*** Material for this exercise ***
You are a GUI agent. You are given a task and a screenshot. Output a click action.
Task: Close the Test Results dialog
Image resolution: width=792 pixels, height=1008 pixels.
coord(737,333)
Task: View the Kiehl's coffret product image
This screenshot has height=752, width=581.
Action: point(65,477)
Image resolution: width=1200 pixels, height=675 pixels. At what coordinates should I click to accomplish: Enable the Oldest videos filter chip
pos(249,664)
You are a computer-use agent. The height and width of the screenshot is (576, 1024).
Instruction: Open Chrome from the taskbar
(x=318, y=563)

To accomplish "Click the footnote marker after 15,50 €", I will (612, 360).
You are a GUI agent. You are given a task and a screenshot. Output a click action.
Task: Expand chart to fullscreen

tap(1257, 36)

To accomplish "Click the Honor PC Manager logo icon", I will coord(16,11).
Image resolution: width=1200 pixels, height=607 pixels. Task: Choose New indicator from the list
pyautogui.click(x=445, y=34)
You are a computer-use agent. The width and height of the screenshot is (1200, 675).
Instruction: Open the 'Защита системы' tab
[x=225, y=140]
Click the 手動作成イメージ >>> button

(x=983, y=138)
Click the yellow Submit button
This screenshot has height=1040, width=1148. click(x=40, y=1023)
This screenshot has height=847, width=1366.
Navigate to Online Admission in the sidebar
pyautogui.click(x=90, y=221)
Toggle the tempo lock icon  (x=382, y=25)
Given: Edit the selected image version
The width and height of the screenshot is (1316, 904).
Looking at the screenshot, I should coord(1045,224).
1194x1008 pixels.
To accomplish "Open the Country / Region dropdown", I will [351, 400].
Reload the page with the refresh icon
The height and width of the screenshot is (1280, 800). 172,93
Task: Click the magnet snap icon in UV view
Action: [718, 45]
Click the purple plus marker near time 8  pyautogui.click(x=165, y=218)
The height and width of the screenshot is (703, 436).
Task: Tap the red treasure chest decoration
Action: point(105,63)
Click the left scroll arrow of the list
*** End of Material for this exercise ***
### Goal of the exercise
Beginning with the line that contains "Reload the page with the refresh icon", restate word for word each line through the last one in the data, and write nothing more.

### Your response
Reload the page with the refresh icon
The height and width of the screenshot is (1280, 800). 172,93
Task: Click the magnet snap icon in UV view
Action: [718, 45]
Click the purple plus marker near time 8  pyautogui.click(x=165, y=218)
The height and width of the screenshot is (703, 436).
Task: Tap the red treasure chest decoration
Action: point(105,63)
Click the left scroll arrow of the list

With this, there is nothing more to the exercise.